Jeudi, 4 juillet 1878
Monsieur Tholozan, [mots noircis: le docteur du Shah depuis 25 ans] et ami de M. Anitchkoff, est venu faire notre connaissance ayant reçu une lettre d'Anitchkoff. M. Anet, l'oculiste qui a opéré grand-papa, ou plutôt qui a aidé Ivanoff à l'opérer, est aussi venu. Nous lui avons annoncé le veuvage de Mme Kondareff, grand-papa, le pauvre , en a bien ri.
Comme c'était convenu je vais chez les Gavini et nous allons à l'Exposition.

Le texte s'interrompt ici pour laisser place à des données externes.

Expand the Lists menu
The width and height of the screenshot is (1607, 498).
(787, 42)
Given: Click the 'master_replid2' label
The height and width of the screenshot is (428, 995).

On n'est pas plus charmante que Mme Gavini, quand elle me présente aux dames que je rencontre chez elle, aujourd'hui c'était Mme Pereira, elle énumère mes qualités, élégance, esprit et "surtout, dit-elle, c'est une bonne fille et nous l'aimons beaucoup."

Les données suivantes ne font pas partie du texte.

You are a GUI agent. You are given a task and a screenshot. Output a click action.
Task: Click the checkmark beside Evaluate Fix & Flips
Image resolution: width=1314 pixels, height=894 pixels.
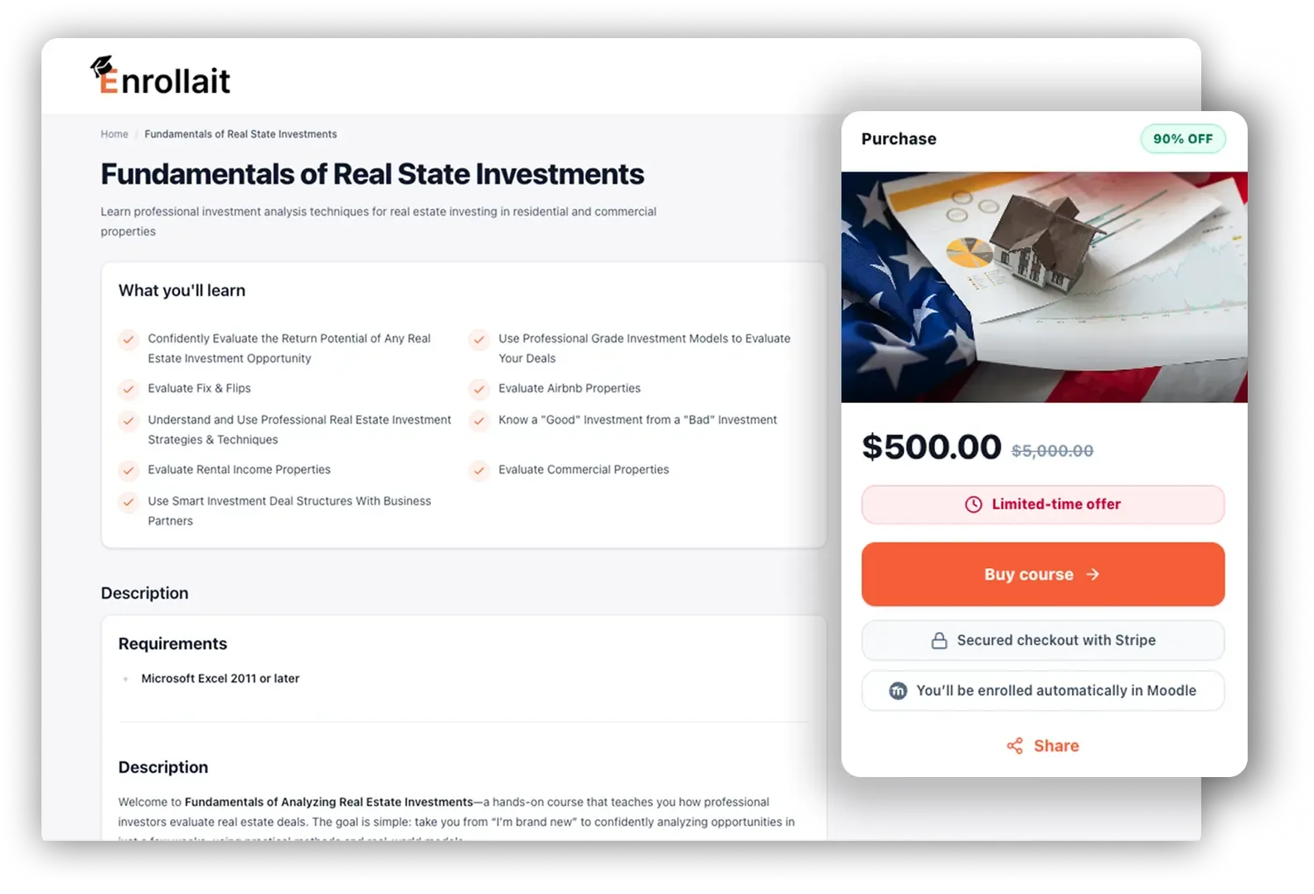tap(128, 389)
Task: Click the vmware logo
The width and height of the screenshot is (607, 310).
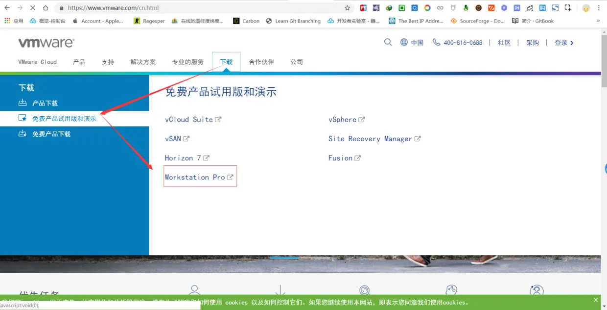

Nous nous sommes promenés au Bois, moi et les deux Gavini. On les adore à Paris, d'ailleurs ils sont bien aimables et adorent le monde. Je leur ai raconté ce qu'on dit des Acard, tout en disant que c'était affreux et que je ne voulais pas que cela fût raconté.
- Je vous ai bien dit ma chère ce que sont les Cassagnac sous le rapport de la considération... dit Mme Gavini.

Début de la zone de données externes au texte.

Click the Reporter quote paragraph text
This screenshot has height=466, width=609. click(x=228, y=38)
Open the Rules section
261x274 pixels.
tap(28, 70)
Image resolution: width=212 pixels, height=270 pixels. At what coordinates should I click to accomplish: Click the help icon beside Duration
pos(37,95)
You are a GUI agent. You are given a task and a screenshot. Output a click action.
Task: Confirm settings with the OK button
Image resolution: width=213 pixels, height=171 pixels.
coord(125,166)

- Croyez-vous Mme, demandai-je qu'on recevra Mme de Cassagnac dans le monde ?
- Nulle part.
- Oh ! vraiment !
- Mais d'ailleurs ils se tiendront tranquilles; les Cassagnac n'allaient jamais dans le monde, il n'y avait que Paul et peut-être s'il présente sa femme... mais je ne crois pas.
Ce serait bien, mais je crains que le Défunt ne les roule tous. Il se tiendra coi, recevra les hommes de son parti et le reste se fera tout seul, les plus grandes dames iront voir la fille du cardinal quand elle aura un salon politique.
La fille d'une coquine... et dire que j'aurais pû préserver le pauvre homme d'un pareil malheur. Dire que par ma faute l'homme qui aurait pû occuper un rang brillant dès à présent, est devenu on ne sait quel homme spéculateur...
On ne lui aurait jamais donné une fille de bonne maison française; j'aurais été parfaite, mais je l'ai vu trop beau et j'ai commis non seulement une bêtise mais une faute, un péché.